A classic example in this discussion is to ask why there is such a thing as a sovereign debt market, if no rule and no court can ever bear on the behavior of a debtor country. The realist answer is that private institutions lend to sovereigns and rationally expect to be serviced because of the economic costs that a default would cause to the debtor: closed access to international finance, intense difficulties to finance foreign trade, a probable direct hit on the domestic banking sector. Debtor states would thus have a powerful incentive to protect their good reputations, which they should see as some sort of capital, the return of which would take the form of easy and cheap access to the capital markets. From this perspective, any support provided to a distressed debtor by a third party, like the International Monetary Fund, is doomed to reduce the incentives to serve the contract à la lettre and protect one’s reputation. Because such support would mitigate the costs of a possible default, it would inevitably make it more probable.[10] In other words, in a “transactional” or realist world—and contrary to the context described by Caruso—an institutional mechanism for crisis management and dispute resolution would become a source of moral hazard, and hence, of a structural decline of the market. Here, contractual discipline rests entirely on a logic of dissuasion, that is on a credible threat of retaliation. Powerful forces seem here to oppose any attempt at internalizing a concern for third-parties, or for externalities.

We may also refer here to a long list of historical or socio-legal contributions that explore how this microeconomic logic can sustain a variety of market structures. Examples include Avner Greiff’s analysis of the medieval Maghribi trade,[11] Lisa Bernstein’s classic study of New York diamond dealers,[12] or the broad literature on micro-credit or cases of privately-ordered market platform.[13] In all those cases, the exclusion of a delinquent party is loosely mediated or formalized, so that the legal character of the underlying transaction is generally narrow, if not dubious. The question from our present discussion is whether these private orders have a capacity to address the interests and grievance of non-members. And the presumptive answer is, as a rule, no.

INSTRUCTIONS FOR THE TASK:
In the passage on sovereign debt markets, what economic costs would a default cause the debtor under the realist view?

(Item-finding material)
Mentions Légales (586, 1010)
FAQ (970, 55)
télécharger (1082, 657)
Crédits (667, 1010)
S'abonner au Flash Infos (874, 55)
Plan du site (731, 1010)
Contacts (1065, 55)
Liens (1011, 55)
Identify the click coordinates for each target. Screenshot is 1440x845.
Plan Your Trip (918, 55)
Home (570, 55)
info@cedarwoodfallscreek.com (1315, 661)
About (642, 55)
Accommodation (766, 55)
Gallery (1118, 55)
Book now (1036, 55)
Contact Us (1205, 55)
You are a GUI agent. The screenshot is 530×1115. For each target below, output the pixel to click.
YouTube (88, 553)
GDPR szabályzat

TASK ANSWER:
Closed access to international finance, intense difficulties financing foreign trade, and a probable direct hit on the domestic banking sector.